Die halbe Wahrheit : Think global, act local!

Von Esther Kogelboom

Ich werde gerade zum Öko, genauer gesagt zum Öko aus Faulheit. Das ruiniert mich nicht nur finanziell, sondern auch mental. Es dauert nämlich nicht mehr lange, und ich kann richtig mitreden. Wenn ich nicht aufpasse, weiß ich bald, welches Obst wann Saison hat.

Schuld daran ist der Bioladen, neben dem ich wohne. Der erzieht mich schleichend zum aufgeklärten Verbraucher. Die netten Verkäuferinnen wissen ja nicht, dass ich nur aus Bequemlichkeit komme. Aber der Kopfsalat und die Tomaten schmecken wirklich viel besser. Doch leider gehen mir diese uncoolen Markennamen auf die Nerven, die man offenbar mitbezahlen muss. Der Fruchtaufstrich wird von der Firma „Zwergenwiese“ angerührt. Der Kreuzkümmel der Firma „Sonnentor“ heißt nicht etwa „Kreuzkümmel“, sondern „Mutterkümmel“. Auf der Packung heißt es: „Sie (unsere Produkte) sind ein Gruß der Menschen, die jedem einzelnen alle Liebe und Sorgfalt angedeihen ließen.“ Welche Menschen? Schon klar, wenn man Bioprodukte kauft, kriegt man die volle Packung Liebe und Geborgenheit gleich mit.
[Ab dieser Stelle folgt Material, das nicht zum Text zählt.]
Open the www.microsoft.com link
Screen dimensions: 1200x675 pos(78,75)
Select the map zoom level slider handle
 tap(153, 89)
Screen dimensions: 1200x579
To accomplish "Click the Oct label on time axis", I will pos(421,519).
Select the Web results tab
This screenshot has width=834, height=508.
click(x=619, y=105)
Auch komisch ist der Tee, der einem unterstellt, dass man ein Problem hat. Die Firma „Golden Temple Natural Products“ nimmt an, dass man Gewürztees nur dann trinkt, wenn man irgendwo ein Defizit verspürt. Mir steht der Sinn schlicht nach einem kräftigen Gewürztee – aber auf der Packung spricht ein Typ namens Yogi Bhajan: „Wenn wir Gott nicht in allem sehen können, können wir ihn gar nicht sehen.“ Ferner heißt es: „Intuition muss geschult werden und ist doch ein Segen.“

Ach ja, der Tee trägt den Namen „Klarer-Geist-Tee“.
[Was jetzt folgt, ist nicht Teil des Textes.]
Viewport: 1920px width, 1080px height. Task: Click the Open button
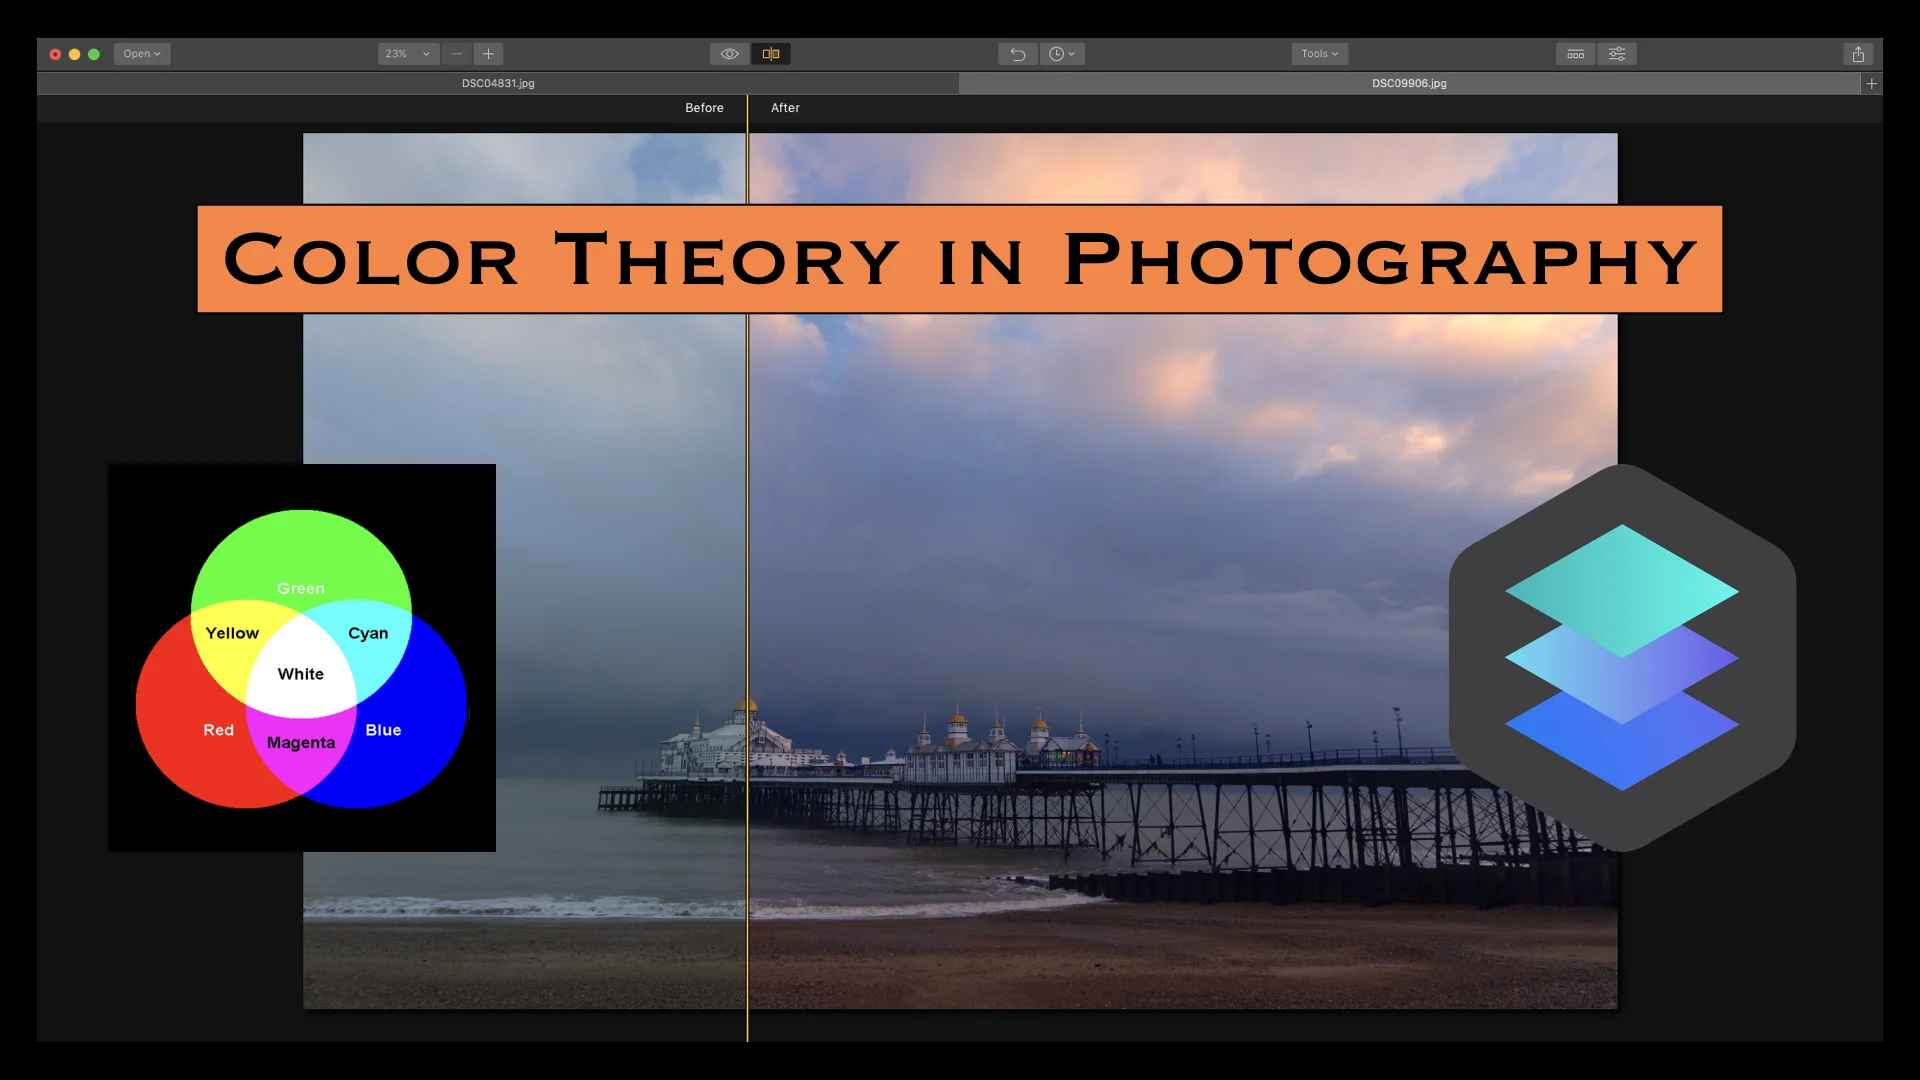(x=142, y=54)
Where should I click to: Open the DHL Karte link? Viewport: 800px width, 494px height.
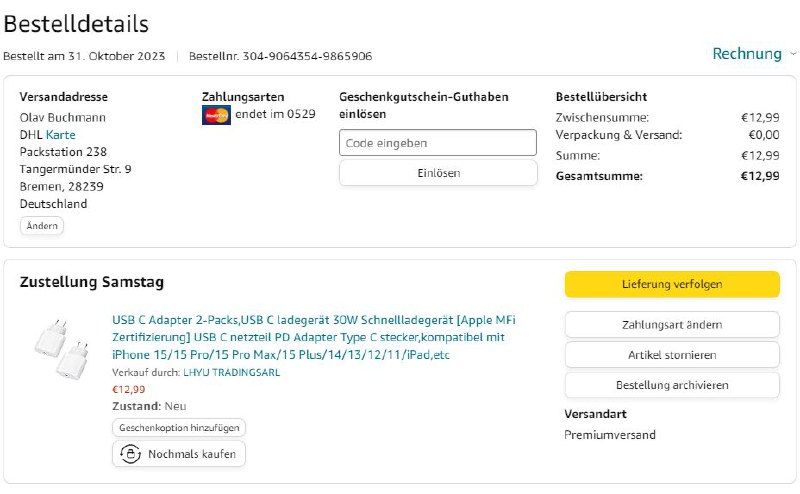60,134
Mein Geist ist inzwischen klar wie Kloßbrühe. Deswegen habe ich mir auch die Kundenkarte des Bioladens besorgt, damit Yogi Bhajan über jeden einzelnen Granatapfel Protokoll führen kann, den ich für 7,99 Euro kaufe. Ein zufriedenes Lächeln wird über sein Gesicht huschen, wenn ich wieder einmal nicht am „Dr. Hauschka“-Display vorbeigehen kann. Das „Dr. Hauschka“-Regal ist im Bioladen nicht ohne Grund dort aufgebaut, wo in normalen Supermärkten die Flachmänner stehen – als Teaser in unmittelbarer Kassennähe.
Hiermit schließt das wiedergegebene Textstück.